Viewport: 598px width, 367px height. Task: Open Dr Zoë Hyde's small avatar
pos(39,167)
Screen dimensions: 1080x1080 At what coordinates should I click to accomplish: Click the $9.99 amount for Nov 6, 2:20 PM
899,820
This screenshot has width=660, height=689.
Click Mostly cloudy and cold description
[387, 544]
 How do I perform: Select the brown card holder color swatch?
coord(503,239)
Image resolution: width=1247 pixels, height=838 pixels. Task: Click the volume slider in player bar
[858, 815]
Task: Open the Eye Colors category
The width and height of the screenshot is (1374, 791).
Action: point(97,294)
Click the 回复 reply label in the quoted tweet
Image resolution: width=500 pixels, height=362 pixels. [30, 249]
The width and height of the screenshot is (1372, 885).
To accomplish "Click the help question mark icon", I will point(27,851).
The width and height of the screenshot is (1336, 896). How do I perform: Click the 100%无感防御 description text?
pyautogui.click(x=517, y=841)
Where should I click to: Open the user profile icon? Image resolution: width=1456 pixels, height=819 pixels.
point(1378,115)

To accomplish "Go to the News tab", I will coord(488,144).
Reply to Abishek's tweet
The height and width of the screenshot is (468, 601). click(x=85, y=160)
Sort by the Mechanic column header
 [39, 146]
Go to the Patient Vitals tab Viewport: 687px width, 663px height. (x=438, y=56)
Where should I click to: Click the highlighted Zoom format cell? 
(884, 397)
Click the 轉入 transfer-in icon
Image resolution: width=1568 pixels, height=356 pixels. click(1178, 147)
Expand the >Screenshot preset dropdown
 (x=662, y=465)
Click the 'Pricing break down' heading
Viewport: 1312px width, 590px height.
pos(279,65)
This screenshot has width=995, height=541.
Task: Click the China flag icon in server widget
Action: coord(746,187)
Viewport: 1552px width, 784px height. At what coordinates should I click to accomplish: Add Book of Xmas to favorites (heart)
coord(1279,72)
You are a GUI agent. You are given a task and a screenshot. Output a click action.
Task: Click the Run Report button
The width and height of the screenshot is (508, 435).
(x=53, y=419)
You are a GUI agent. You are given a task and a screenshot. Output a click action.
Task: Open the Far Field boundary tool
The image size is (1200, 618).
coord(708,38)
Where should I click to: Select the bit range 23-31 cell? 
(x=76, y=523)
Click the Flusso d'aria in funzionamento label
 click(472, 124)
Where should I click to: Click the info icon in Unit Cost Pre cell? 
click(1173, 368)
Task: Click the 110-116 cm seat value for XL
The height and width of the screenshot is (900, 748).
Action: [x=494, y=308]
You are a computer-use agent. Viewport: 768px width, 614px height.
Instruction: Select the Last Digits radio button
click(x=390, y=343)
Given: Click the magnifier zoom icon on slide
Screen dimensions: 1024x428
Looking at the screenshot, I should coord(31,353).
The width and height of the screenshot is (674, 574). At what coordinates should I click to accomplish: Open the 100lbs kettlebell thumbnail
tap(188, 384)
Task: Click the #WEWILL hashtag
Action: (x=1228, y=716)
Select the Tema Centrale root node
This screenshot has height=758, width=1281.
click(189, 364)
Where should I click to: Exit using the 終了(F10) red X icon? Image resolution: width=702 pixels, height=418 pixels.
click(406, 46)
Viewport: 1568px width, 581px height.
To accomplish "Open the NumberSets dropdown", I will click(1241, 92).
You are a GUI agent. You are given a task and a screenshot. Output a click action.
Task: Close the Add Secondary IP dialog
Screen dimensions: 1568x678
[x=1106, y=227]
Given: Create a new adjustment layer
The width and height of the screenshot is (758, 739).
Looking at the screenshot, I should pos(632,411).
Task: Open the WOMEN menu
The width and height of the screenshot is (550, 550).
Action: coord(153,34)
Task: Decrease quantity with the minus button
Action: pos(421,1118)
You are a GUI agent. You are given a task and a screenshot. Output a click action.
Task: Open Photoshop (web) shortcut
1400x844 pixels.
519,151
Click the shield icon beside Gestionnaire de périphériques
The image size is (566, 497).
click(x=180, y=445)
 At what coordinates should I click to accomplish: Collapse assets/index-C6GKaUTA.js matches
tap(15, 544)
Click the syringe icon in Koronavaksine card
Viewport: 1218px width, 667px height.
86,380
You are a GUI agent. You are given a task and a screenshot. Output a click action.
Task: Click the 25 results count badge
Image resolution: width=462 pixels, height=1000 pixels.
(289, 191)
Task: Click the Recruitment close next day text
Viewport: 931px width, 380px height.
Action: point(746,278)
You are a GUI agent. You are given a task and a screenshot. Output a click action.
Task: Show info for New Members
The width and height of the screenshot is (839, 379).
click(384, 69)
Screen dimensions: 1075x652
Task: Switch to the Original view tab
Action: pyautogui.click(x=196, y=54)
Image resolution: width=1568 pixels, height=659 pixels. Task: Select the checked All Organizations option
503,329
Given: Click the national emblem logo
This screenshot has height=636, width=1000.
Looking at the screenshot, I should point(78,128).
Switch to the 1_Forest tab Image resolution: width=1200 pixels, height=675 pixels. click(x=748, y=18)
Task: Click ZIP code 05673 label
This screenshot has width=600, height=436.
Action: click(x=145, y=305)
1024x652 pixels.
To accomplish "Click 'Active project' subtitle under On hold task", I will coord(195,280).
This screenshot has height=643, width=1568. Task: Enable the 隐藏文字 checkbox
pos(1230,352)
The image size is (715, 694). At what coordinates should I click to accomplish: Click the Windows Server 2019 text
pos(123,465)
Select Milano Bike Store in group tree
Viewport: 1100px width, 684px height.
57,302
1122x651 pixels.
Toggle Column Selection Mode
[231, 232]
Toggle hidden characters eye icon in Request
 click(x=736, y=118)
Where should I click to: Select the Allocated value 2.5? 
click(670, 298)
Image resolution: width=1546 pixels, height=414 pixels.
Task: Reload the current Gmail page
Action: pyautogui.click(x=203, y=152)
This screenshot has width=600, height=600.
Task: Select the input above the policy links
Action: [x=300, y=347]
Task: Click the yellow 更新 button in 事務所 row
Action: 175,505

## Task
Above are some records; copy exactly the lines from the one with "Image resolution: width=1247" through the one with "Click the 'Pricing break down' heading", both included, and no others.

## Completed exercise
Image resolution: width=1247 pixels, height=838 pixels. Task: Click the volume slider in player bar
[858, 815]
Task: Open the Eye Colors category
The width and height of the screenshot is (1374, 791).
Action: point(97,294)
Click the 回复 reply label in the quoted tweet
Image resolution: width=500 pixels, height=362 pixels. [30, 249]
The width and height of the screenshot is (1372, 885).
To accomplish "Click the help question mark icon", I will point(27,851).
The width and height of the screenshot is (1336, 896). How do I perform: Click the 100%无感防御 description text?
pyautogui.click(x=517, y=841)
Where should I click to: Open the user profile icon? Image resolution: width=1456 pixels, height=819 pixels.
point(1378,115)

To accomplish "Go to the News tab", I will coord(488,144).
Reply to Abishek's tweet
The height and width of the screenshot is (468, 601). click(x=85, y=160)
Sort by the Mechanic column header
 [39, 146]
Go to the Patient Vitals tab Viewport: 687px width, 663px height. (x=438, y=56)
Where should I click to: Click the highlighted Zoom format cell? 
(884, 397)
Click the 轉入 transfer-in icon
Image resolution: width=1568 pixels, height=356 pixels. click(1178, 147)
Expand the >Screenshot preset dropdown
 (x=662, y=465)
Click the 'Pricing break down' heading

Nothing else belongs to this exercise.